In 1865, Lucretia was liberated by the Thirteenth Amendment. She initially stayed with the family before traveling to Colorado where she worked the gold mining camps. Not long after, Lucretia returned to Tennessee.

== Career ==
While in Tennessee, Lucretia heard reports about there being gold deposits in the Black Hills in Dakota territory. She joined the "Black Hills Gold Rush" and arrived in historic Deadwood Gulch, a mining camp, on June 1, 1876. Securing a job, Lucretia worked as a kitchen manager in the Grand Central Hotel.
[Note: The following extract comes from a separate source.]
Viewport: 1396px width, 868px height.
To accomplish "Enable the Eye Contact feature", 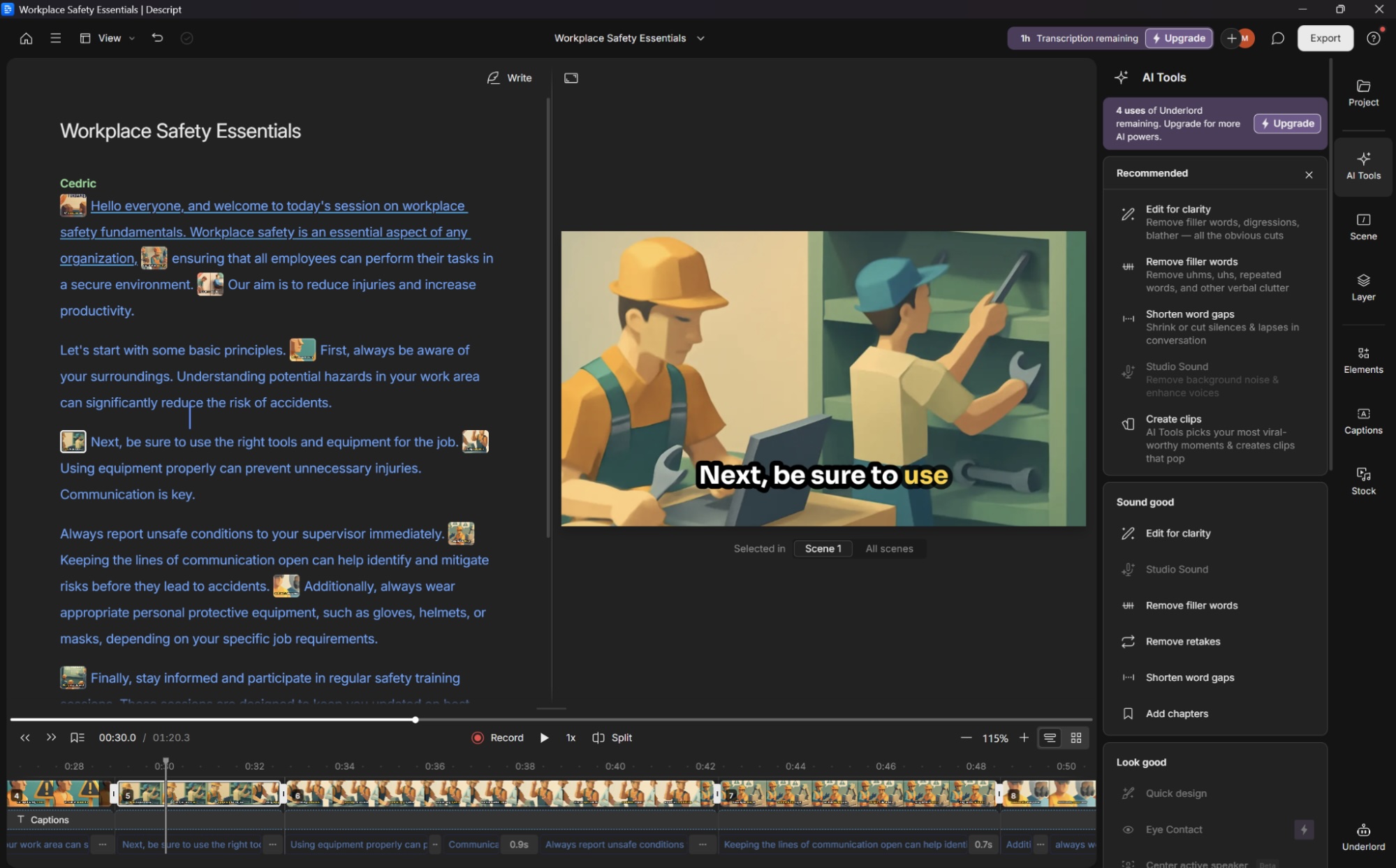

It was here that people caught word of her cooking and the hotel was becoming more well known for Lucretia's cooking. She was soon known by all as "Aunt Lou". Except for “Aunt Sally” Campbell, who came with the George Armstrong Custer Black Hills Expedition in 1874, most believe that Lucretia Marshbanks was the first black woman to live in the Black Hills of the Dakota Territory.

Her fame grew following a fundraising contest for the construction of a Congregational church on August 15, 1879, in which a diamond ring was raffled off to the most popular woman in the Black Hills. More than 1300 votes for 50 cents each were cast. Miners and mine officials alike voted for Aunt Lou, who won by a large margin of 652 votes and went on to win the prize.
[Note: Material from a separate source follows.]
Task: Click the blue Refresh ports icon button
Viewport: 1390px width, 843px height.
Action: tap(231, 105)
Two years later, she was offered a better job as a cook at the Golden Gate Mine nearby. With her culinary skills spreading quickly, she was soon hired as a cook and housekeeper for Harry Gregg's boarding house in Sawpit Gulch and Lead. It wasn't long before Lucretia used her money she saved up and purchased and opened her own hotel, the Rustic Hotel at Sawpit Gulch in 1883. The hotel was seen more as a boarding house with its friendly atmosphere, and it was quickly overrun with customers. She was also considered to be a nurse to many people during her time of owning her hotel. After a while, Lucretia bought a ranch near Rocky Ford, Wyoming west of the Black Hills in June 1885 where she dedicated her time there to horse and cattle breeding.
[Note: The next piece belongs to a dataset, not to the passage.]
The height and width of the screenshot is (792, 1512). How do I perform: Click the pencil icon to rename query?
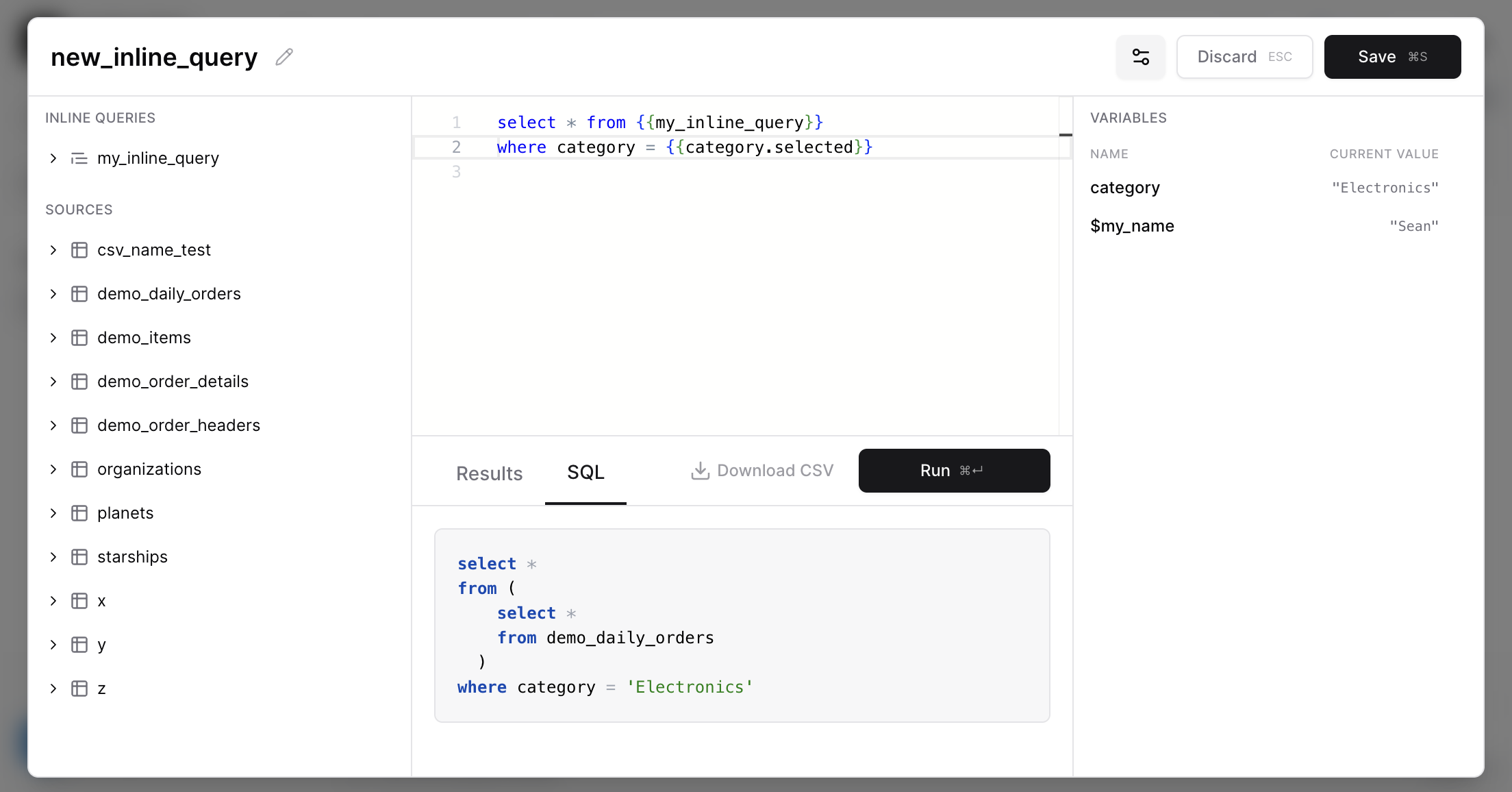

In 1887, Lucretia sold her establishment to her sister, Mattie, and permanently stayed at her ranch. Later, Marchbanks enlarged her ranch by purchasing and taking advantage of the Homestead Act, claiming an additional 80 acres, so that she was awarded a total of 240 acres. After she retired, she occasionally cooked at a coffee shop in Beulah, Wyoming, and at Guidinger's Hotel in the same town.

== Death ==
In the early 1900s, Lucretia's health began to fail. Physicians did all they could to help Lucretia. There were suggestions of urinary-tract issues and another suggestion of kidney problems. In the beginning of 1907, there had been many tests on Marshbanks including numerous urinalyses. She held out for a few more years before dying on November 22, 1911, at the age of 79. At her death her estate was valued at $3,000.

== Films ==

- In the television series, Deadwood, Marchbanks is portrayed by actress Cleo King.